EXERCISE PROMPT:
All lines from the one with "473x376 pixels. At" to the end of the data: return those exactly, and only those.

DATA:
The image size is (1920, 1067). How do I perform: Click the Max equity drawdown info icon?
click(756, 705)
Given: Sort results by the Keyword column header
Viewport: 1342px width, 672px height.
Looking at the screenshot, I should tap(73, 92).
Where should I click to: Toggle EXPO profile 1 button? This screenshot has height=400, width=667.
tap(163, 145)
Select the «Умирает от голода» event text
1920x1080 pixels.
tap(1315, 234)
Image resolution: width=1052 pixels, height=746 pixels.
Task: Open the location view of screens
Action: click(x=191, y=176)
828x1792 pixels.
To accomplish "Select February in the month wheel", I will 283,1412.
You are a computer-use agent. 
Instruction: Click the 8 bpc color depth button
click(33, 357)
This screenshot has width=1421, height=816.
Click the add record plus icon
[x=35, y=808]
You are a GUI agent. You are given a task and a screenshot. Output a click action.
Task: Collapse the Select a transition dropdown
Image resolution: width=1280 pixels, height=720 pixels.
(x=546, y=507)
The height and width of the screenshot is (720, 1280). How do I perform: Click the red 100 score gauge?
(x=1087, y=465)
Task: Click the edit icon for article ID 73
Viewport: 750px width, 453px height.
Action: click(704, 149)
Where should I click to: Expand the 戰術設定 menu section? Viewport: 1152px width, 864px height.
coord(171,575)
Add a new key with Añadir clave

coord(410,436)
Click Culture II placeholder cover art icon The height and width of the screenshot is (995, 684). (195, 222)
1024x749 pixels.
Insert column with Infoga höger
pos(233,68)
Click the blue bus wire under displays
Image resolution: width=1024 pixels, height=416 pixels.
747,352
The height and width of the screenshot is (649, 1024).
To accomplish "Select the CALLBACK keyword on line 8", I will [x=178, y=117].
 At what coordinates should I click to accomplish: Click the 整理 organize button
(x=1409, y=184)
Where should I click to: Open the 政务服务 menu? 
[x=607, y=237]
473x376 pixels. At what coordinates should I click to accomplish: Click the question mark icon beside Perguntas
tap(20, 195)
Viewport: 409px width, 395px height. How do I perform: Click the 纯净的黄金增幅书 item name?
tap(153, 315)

ANSWER TO THIS TASK:
473x376 pixels. At what coordinates should I click to accomplish: Click the question mark icon beside Perguntas
tap(20, 195)
Viewport: 409px width, 395px height. How do I perform: Click the 纯净的黄金增幅书 item name?
tap(153, 315)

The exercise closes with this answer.